23 Sep Community Voices: “Childcare and COVID-19”
By Sabrina Wilson
“Community Voices” is a series of blog posts to elevate community voices, especially those of people of color. We invited individuals, without stipulations or rules, to submit their writings and we paid them for their time. We wanted to offer this space for them to share a first person account of what the last six months has been like for them. We value their thoughts and ideas. The content in this blog post is a reflection of the personal and professional experiences of the writer. The views and opinions of the guest contributors are their own. To contact the author, please see the end of the piece.
When I think about the pandemic, all I can think about is the pressure. The pressure to wash children’s hands, to space them apart, to make sure they wear masks, and to count the number of kids I can watch safely in a day. I have to be so careful. It’s like walking on pins and needles. Even the educational activities I do with kids are second guessed. Are we able to do water play now? Or is that something we can only do in phase 3? Are we in phase 3, or did Charlottesville decide to stay in phase 2? Can I hug that crying child, or does that put me at risk? Every little cough makes me wonder, does that child have COVID? Every time I take a child’s morning temperature I think, will we ever get back to normal?
I Am Just One Person
I run a 24-hour daycare out of my home called WonderLand DayCare. I’ve been doing this for 29 years. I’m licensed by the Department of Social Services, and I’m meeting all of the requirements of the CDC for COVID-19. I pay for all of the supplies required to meeting licensing standards out of my own pocket – hand sanitizer, paper towels, Clorox, baby gates, kid-height chairs and tables, educational toys, books, baby beds that meet safety standards, and water temperature control valves. It’s not cheap. And, kids tear things apart, so I have to keep spending my own money to replace things regularly.

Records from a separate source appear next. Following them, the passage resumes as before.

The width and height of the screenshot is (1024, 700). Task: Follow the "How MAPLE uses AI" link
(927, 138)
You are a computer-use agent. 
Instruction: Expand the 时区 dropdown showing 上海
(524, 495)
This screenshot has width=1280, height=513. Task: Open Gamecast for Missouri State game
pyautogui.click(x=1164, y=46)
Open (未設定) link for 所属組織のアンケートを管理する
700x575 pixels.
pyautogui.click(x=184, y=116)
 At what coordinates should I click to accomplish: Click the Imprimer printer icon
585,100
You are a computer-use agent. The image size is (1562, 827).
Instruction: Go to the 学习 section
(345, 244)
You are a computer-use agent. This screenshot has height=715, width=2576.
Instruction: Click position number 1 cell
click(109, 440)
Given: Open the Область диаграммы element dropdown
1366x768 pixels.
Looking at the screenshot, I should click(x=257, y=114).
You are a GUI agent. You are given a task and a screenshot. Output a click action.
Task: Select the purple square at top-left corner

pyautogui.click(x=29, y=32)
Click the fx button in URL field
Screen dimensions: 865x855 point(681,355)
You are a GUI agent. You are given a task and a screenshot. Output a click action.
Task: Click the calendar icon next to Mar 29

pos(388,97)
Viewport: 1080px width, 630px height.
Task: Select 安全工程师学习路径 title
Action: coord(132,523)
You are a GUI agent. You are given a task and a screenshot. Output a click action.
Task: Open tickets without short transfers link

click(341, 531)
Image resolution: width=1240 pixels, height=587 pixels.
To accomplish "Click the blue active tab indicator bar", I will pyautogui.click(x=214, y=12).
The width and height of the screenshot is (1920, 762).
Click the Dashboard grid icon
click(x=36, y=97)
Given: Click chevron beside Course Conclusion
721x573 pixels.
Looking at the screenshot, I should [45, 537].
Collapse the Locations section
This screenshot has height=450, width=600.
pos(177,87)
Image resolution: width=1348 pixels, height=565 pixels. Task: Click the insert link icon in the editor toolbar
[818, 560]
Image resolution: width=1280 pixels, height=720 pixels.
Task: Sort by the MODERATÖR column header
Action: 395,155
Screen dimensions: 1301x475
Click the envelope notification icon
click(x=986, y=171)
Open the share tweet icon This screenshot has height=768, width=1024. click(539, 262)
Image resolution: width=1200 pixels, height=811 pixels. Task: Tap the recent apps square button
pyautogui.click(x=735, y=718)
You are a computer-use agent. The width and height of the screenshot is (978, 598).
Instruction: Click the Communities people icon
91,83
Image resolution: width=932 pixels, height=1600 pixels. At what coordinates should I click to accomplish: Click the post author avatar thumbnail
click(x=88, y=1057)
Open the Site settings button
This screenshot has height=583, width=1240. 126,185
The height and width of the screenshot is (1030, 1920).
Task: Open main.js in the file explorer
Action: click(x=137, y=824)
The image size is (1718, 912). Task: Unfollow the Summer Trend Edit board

I am one of only nine family home daycares in the Charlottesville area that is approved as a subsidized childcare vendor, a benefit for families who don’t make enough money to pay for childcare on their own. The reason so few daycares accept subsidy children is because the state doesn’t pay enough for their care. For a 12-hour shift, as an in-home daycare, I am paid by the State of Virginia just $25 to $30 per day. Childcare centers receive $50 per day as a subsidy, double what I make in a day. But, I am one person doing all of the things a childcare center does with multiple staff members. I do all of the paperwork, the cleaning, the safety checks and – the most important thing – the actual care of young, vulnerable children.
Children Are Getting Lost
No one goes into childcare for the money. There is no money. I don’t get raises. I do this because I love kids. And yet, the state said they were going to help essential workers. Nurses and doctors are very important. Firefighters and police officers are important. Even grocery store workers and postal employees are being called heroes. But, what about the daycare providers? Without us, they can’t work. Daycare providers are essential workers too.
I need somebody to pay attention. I don’t care as much about me. What I care about is that children are getting lost. I see so many kids who are growing up with no structure, or whose parents are so worried being able to pay bills that they aren’t able to be with their kids. A lot of kids don’t have the nourishment or the love they need at home. Teachers don’t have the time to bring up children. Their hands are full. But, I have the time. Daycare providers have the time and the love to give children. I deserve to be paid fairly for my time.
I am a black woman who has raised four successful children – a doctor, a counselor, a nurse and a chef. Before I leave this earth I want to see families pick themselves up. People are paying attention to Black Lives Matter. That’s wonderful. Can we also say, Children’s Lives Matter? And more than say it, can we show it?